INPUT MATERIAL: Begin
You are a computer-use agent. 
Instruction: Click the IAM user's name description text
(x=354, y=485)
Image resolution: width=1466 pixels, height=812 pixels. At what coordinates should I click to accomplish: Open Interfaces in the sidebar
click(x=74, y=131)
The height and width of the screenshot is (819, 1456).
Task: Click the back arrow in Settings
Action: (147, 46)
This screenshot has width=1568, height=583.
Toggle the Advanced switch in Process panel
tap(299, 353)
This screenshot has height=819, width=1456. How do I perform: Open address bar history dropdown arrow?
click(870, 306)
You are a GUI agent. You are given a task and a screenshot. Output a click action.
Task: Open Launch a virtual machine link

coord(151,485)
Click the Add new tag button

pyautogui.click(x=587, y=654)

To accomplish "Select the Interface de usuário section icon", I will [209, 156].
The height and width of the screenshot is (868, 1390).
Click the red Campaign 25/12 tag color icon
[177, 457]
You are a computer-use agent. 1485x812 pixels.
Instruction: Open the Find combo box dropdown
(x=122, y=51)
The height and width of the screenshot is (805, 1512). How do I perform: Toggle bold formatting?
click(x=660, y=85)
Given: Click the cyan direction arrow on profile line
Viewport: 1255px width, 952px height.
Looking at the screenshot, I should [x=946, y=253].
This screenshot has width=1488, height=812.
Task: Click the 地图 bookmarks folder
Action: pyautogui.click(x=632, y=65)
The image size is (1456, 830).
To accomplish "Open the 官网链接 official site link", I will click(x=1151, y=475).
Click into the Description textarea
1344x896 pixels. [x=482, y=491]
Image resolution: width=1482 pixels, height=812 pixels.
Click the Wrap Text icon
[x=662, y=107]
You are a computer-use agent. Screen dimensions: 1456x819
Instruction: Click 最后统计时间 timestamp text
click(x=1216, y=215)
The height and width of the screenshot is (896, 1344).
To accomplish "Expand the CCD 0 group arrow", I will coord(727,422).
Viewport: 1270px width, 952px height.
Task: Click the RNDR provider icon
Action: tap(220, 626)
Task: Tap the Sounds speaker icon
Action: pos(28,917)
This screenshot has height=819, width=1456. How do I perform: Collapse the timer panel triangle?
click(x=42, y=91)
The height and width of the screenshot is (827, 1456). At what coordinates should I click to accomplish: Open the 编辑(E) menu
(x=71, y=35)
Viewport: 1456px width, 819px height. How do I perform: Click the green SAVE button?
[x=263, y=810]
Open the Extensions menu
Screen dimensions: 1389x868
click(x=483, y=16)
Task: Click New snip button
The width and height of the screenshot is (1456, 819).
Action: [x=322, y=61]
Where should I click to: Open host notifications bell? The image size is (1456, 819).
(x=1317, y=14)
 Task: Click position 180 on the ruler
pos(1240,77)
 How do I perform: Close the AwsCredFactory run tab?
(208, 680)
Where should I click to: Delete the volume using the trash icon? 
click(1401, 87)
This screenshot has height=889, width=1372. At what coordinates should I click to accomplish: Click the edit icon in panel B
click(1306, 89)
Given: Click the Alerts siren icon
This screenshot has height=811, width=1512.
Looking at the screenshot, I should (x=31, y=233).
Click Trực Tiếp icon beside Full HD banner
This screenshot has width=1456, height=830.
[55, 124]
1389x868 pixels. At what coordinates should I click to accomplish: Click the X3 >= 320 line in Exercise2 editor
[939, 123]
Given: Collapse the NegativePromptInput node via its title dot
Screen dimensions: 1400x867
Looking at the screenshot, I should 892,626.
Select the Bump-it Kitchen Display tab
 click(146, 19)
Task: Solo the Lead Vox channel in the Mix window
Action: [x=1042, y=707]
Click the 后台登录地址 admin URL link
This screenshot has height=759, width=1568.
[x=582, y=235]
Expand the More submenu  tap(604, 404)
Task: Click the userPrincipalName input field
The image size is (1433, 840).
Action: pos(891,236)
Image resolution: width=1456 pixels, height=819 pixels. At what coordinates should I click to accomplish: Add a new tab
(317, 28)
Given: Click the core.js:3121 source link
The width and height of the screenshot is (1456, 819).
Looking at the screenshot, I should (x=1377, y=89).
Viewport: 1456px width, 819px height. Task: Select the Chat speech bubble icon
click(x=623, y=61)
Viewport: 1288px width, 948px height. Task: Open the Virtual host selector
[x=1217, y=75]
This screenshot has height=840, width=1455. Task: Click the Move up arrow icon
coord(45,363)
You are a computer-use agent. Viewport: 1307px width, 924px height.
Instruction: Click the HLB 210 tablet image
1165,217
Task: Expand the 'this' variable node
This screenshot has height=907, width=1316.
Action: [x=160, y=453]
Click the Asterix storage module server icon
INPUT MATERIAL: End
--- DIRECTIONS FOR THIS TASK ---
Your answer must be the full listing above, printed exactly as it stands.

--- RESULT OF THE TASK ---
You are a computer-use agent. 
Instruction: Click the IAM user's name description text
(x=354, y=485)
Image resolution: width=1466 pixels, height=812 pixels. At what coordinates should I click to accomplish: Open Interfaces in the sidebar
click(x=74, y=131)
The height and width of the screenshot is (819, 1456).
Task: Click the back arrow in Settings
Action: (147, 46)
This screenshot has width=1568, height=583.
Toggle the Advanced switch in Process panel
tap(299, 353)
This screenshot has height=819, width=1456. How do I perform: Open address bar history dropdown arrow?
click(870, 306)
You are a GUI agent. You are given a task and a screenshot. Output a click action.
Task: Open Launch a virtual machine link

coord(151,485)
Click the Add new tag button

pyautogui.click(x=587, y=654)

To accomplish "Select the Interface de usuário section icon", I will [209, 156].
The height and width of the screenshot is (868, 1390).
Click the red Campaign 25/12 tag color icon
[177, 457]
You are a computer-use agent. 1485x812 pixels.
Instruction: Open the Find combo box dropdown
(x=122, y=51)
The height and width of the screenshot is (805, 1512). How do I perform: Toggle bold formatting?
click(x=660, y=85)
Given: Click the cyan direction arrow on profile line
Viewport: 1255px width, 952px height.
Looking at the screenshot, I should [x=946, y=253].
This screenshot has width=1488, height=812.
Task: Click the 地图 bookmarks folder
Action: pyautogui.click(x=632, y=65)
The image size is (1456, 830).
To accomplish "Open the 官网链接 official site link", I will click(x=1151, y=475).
Click into the Description textarea
1344x896 pixels. [x=482, y=491]
Image resolution: width=1482 pixels, height=812 pixels.
Click the Wrap Text icon
[x=662, y=107]
You are a computer-use agent. Screen dimensions: 1456x819
Instruction: Click 最后统计时间 timestamp text
click(x=1216, y=215)
The height and width of the screenshot is (896, 1344).
To accomplish "Expand the CCD 0 group arrow", I will coord(727,422).
Viewport: 1270px width, 952px height.
Task: Click the RNDR provider icon
Action: tap(220, 626)
Task: Tap the Sounds speaker icon
Action: pos(28,917)
This screenshot has height=819, width=1456. How do I perform: Collapse the timer panel triangle?
click(x=42, y=91)
The height and width of the screenshot is (827, 1456). At what coordinates should I click to accomplish: Open the 编辑(E) menu
(x=71, y=35)
Viewport: 1456px width, 819px height. How do I perform: Click the green SAVE button?
[x=263, y=810]
Open the Extensions menu
Screen dimensions: 1389x868
click(x=483, y=16)
Task: Click New snip button
The width and height of the screenshot is (1456, 819).
Action: [x=322, y=61]
Where should I click to: Open host notifications bell? The image size is (1456, 819).
(x=1317, y=14)
 Task: Click position 180 on the ruler
pos(1240,77)
 How do I perform: Close the AwsCredFactory run tab?
(208, 680)
Where should I click to: Delete the volume using the trash icon? 
click(1401, 87)
This screenshot has height=889, width=1372. At what coordinates should I click to accomplish: Click the edit icon in panel B
click(1306, 89)
Given: Click the Alerts siren icon
This screenshot has height=811, width=1512.
Looking at the screenshot, I should (x=31, y=233).
Click Trực Tiếp icon beside Full HD banner
This screenshot has width=1456, height=830.
[55, 124]
1389x868 pixels. At what coordinates should I click to accomplish: Click the X3 >= 320 line in Exercise2 editor
[939, 123]
Given: Collapse the NegativePromptInput node via its title dot
Screen dimensions: 1400x867
Looking at the screenshot, I should 892,626.
Select the Bump-it Kitchen Display tab
 click(146, 19)
Task: Solo the Lead Vox channel in the Mix window
Action: [x=1042, y=707]
Click the 后台登录地址 admin URL link
This screenshot has height=759, width=1568.
[x=582, y=235]
Expand the More submenu  tap(604, 404)
Task: Click the userPrincipalName input field
The image size is (1433, 840).
Action: pos(891,236)
Image resolution: width=1456 pixels, height=819 pixels. At what coordinates should I click to accomplish: Add a new tab
(317, 28)
Given: Click the core.js:3121 source link
The width and height of the screenshot is (1456, 819).
Looking at the screenshot, I should (x=1377, y=89).
Viewport: 1456px width, 819px height. Task: Select the Chat speech bubble icon
click(x=623, y=61)
Viewport: 1288px width, 948px height. Task: Open the Virtual host selector
[x=1217, y=75]
This screenshot has height=840, width=1455. Task: Click the Move up arrow icon
coord(45,363)
You are a computer-use agent. Viewport: 1307px width, 924px height.
Instruction: Click the HLB 210 tablet image
1165,217
Task: Expand the 'this' variable node
This screenshot has height=907, width=1316.
Action: [x=160, y=453]
Click the Asterix storage module server icon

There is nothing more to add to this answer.